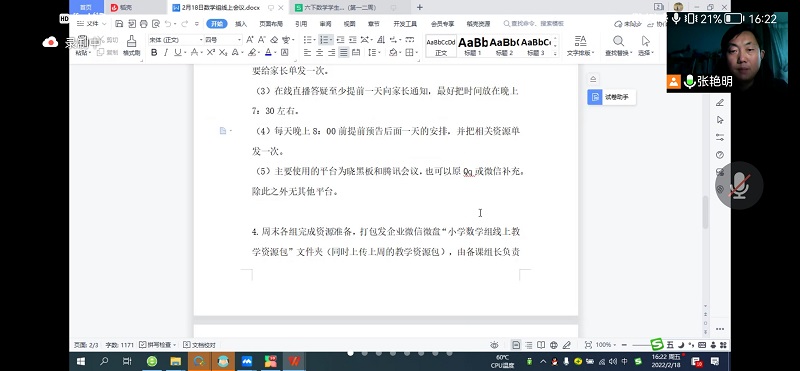
Task: Toggle the numbered list button
Action: pyautogui.click(x=323, y=39)
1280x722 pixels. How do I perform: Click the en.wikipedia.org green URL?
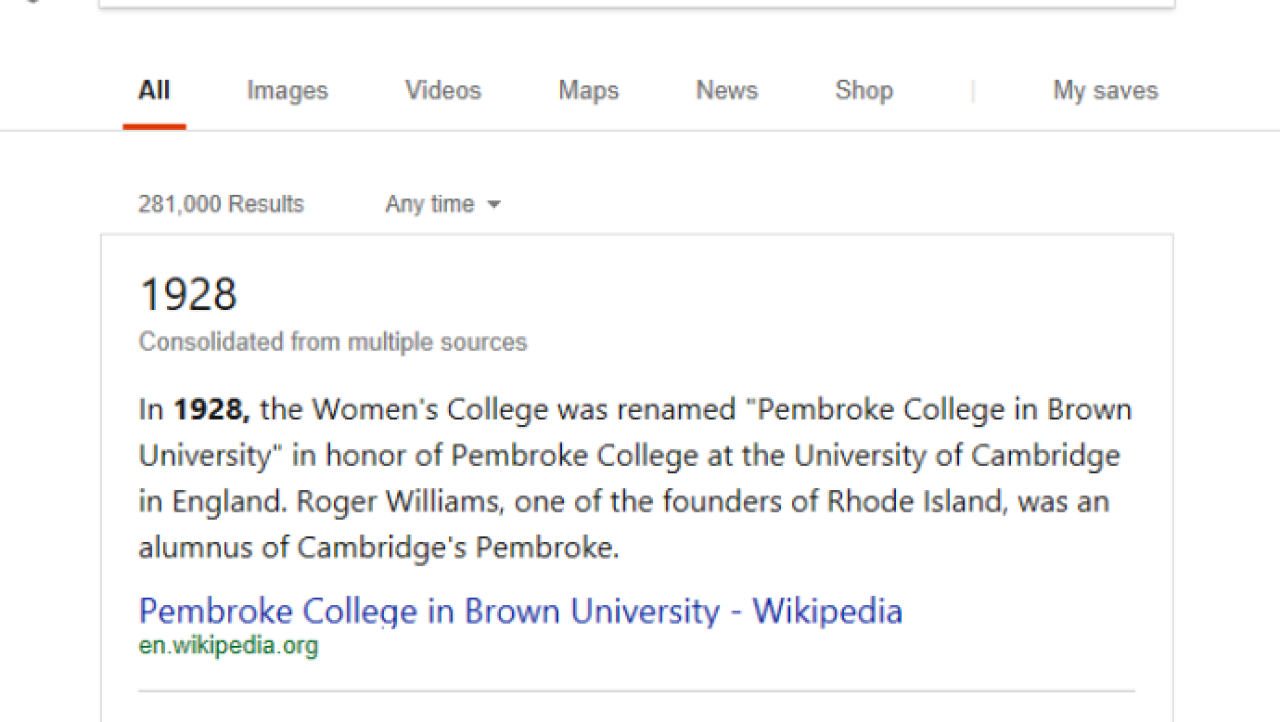[228, 646]
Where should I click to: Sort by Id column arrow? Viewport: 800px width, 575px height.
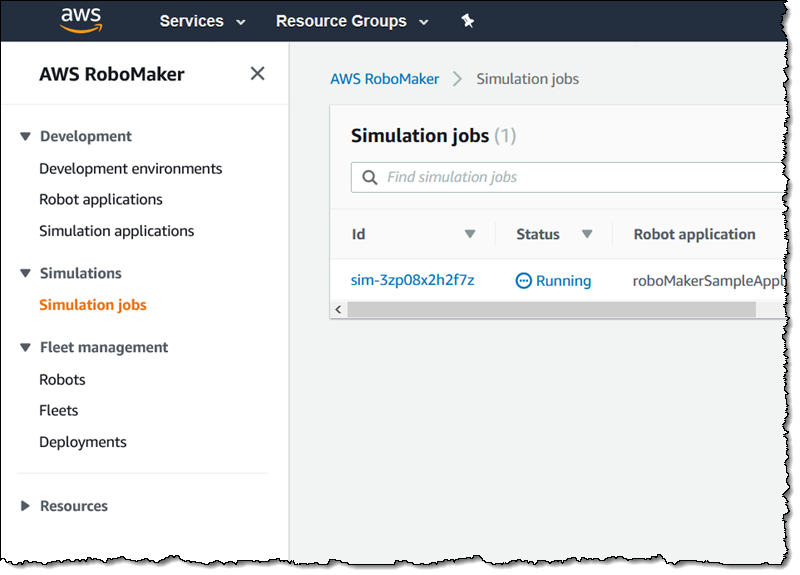tap(470, 234)
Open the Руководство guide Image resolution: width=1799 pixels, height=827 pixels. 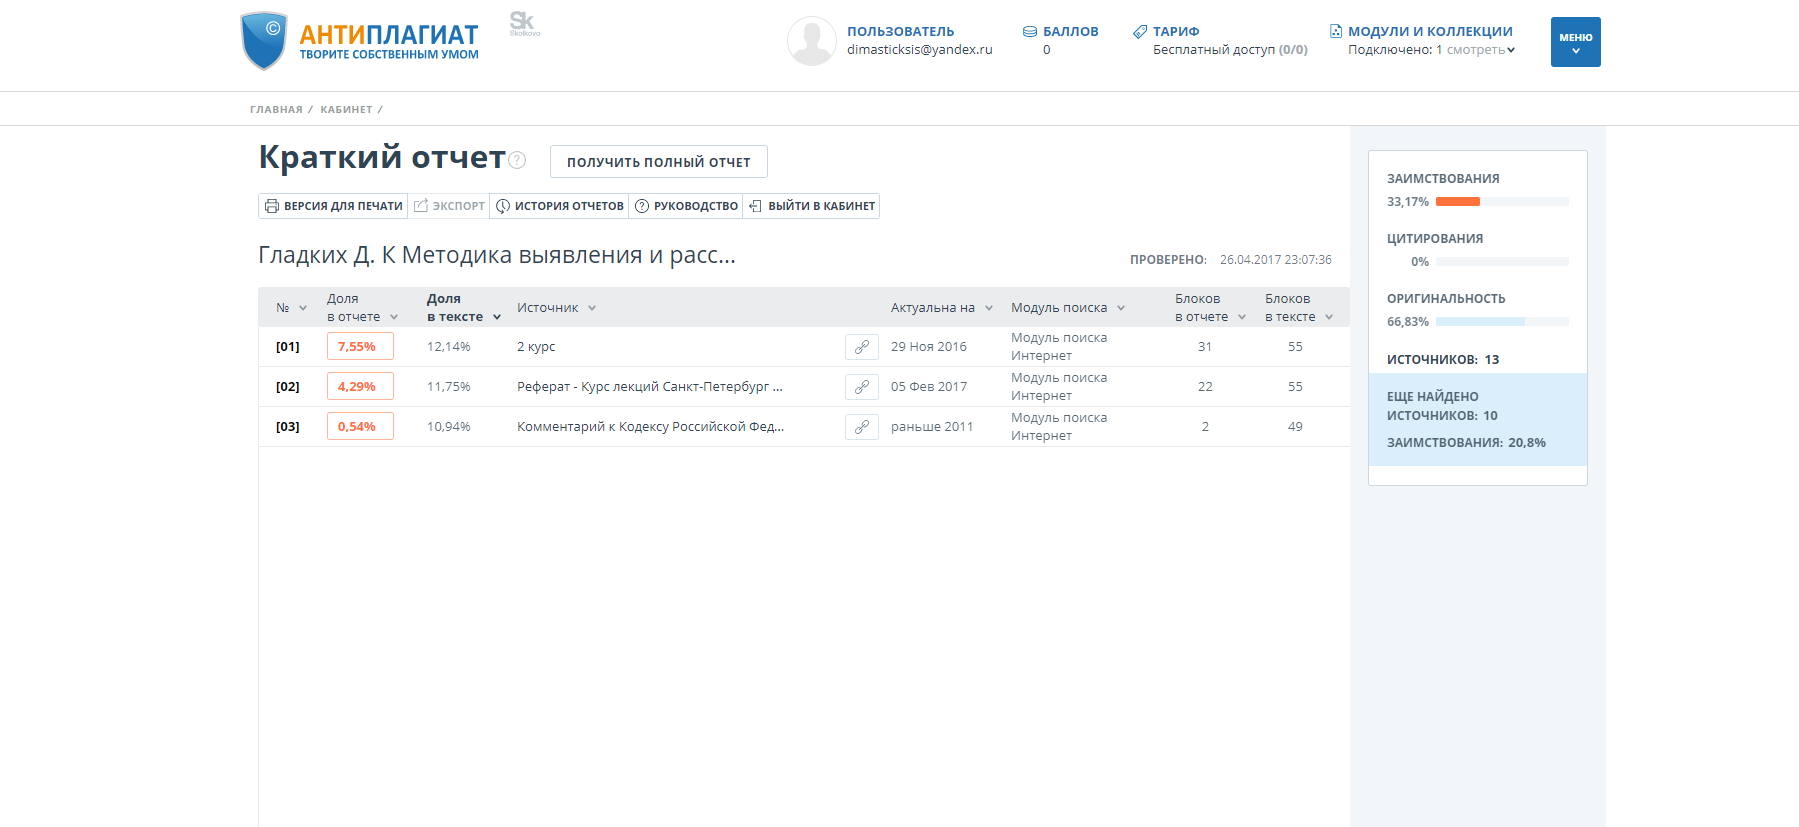pos(686,206)
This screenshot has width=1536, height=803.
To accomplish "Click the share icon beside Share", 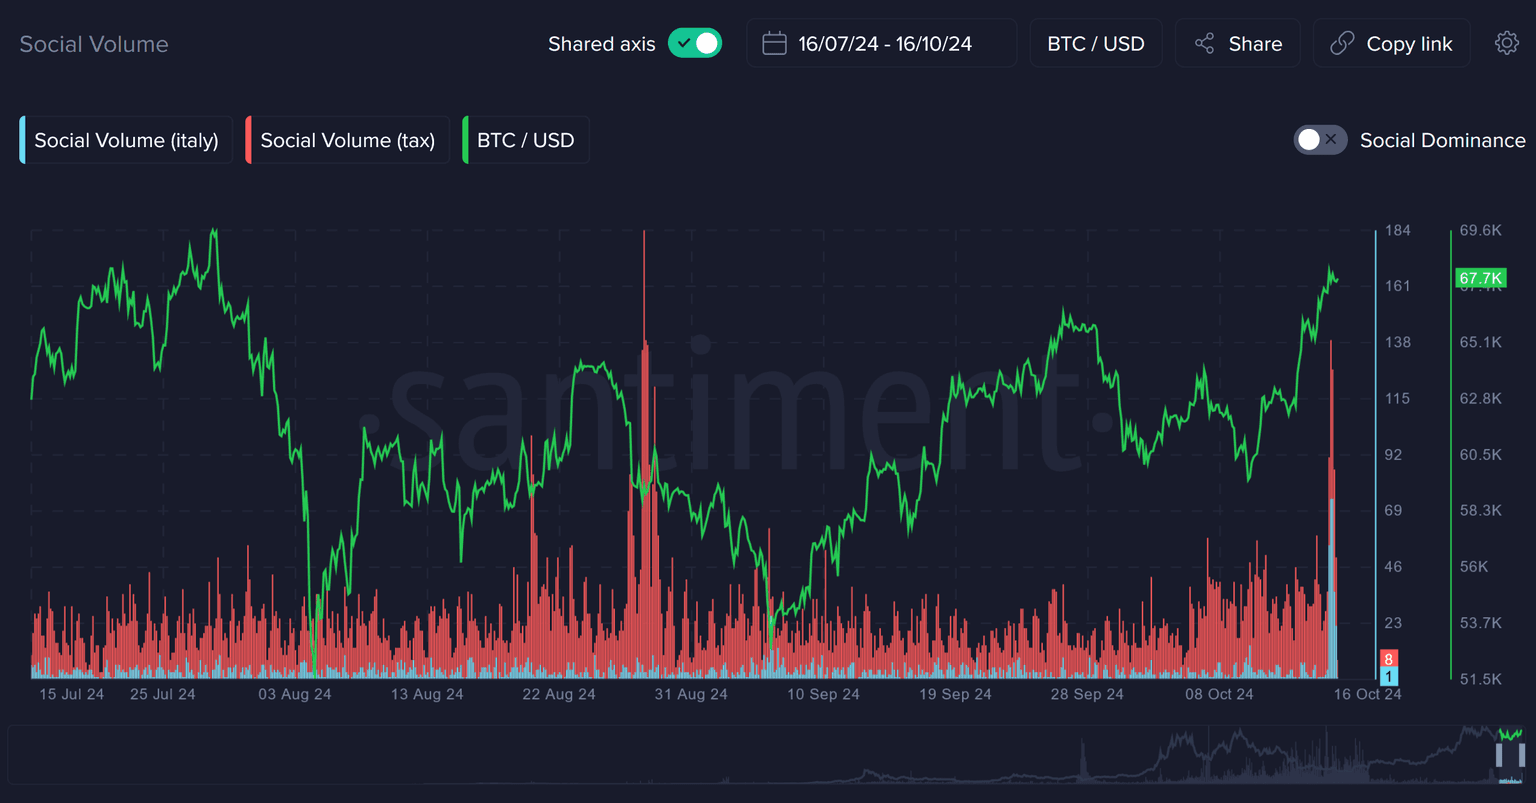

§ §

• [Work required]: From the line containing "This screenshot has width=1536, height=803." through the last line of the entries, both included, print each line exactly and omit any picture.

• [Answer to this exercise]:
This screenshot has width=1536, height=803.
To accomplish "Click the share icon beside Share", 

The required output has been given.